This recipe was a HIT when I made it for my Meal Prep clients. So much so, that it deserved a spot on the blog so you can dig into the deliciousness too!
This recipe is made vegetarian, BUT you can always get wild and add some shredded rotisserie chicken to it for additional protein. Next time I make it at home, that’s my game plan.
Let’s make your new favorite (I’m predicting it) PASTA!
Ingredients
- 1 tbsp olive oil
- 15 oz can chickpeas, drained and rinsed
- 1 tsp paprika
- 1 tsp dried oregano
- 1 tsp salt
- 16 oz orzo pasta
- 3 cups vegetable broth
- 8 oz coconut milk
- 3 tbsp sun dried tomatoes, roughly chopped
- 1 cup spinach, chopped
- Juice of 1/2 lemon
- 4 lemon slices
- 2-3 tbsp crumbled feta
- 1/3 cup black olives
- 2 tbsp fresh basil
Instructions
- Heat olive oil in a large skillet and add drained, rinsed chickpeas. Stir and sauté 2 min.

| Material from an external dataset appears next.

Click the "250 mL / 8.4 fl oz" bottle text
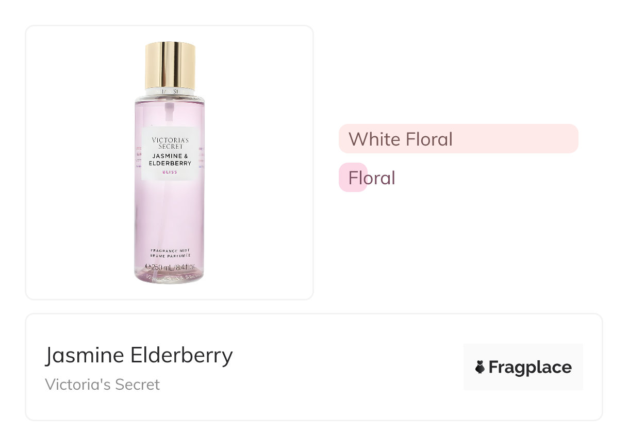 pos(172,267)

- Add paprika, oregano, and salt and stir another 1-2 min to coat the chickpeas in the spices.
- Add the uncooked orzo pasta to the skillet along with the veggie broth and 1/2 can coconut milk (make sure to shake before you pour), and stir to combine.
- Lastly, add the sun dried tomatoes and spinach.
- That’s it! Stir it all up, reduce the heat to low, cover, and cook 20 min - stir half way.
- Once done, top with lemon juice, lemon slice, feta, black olives, and fresh basil.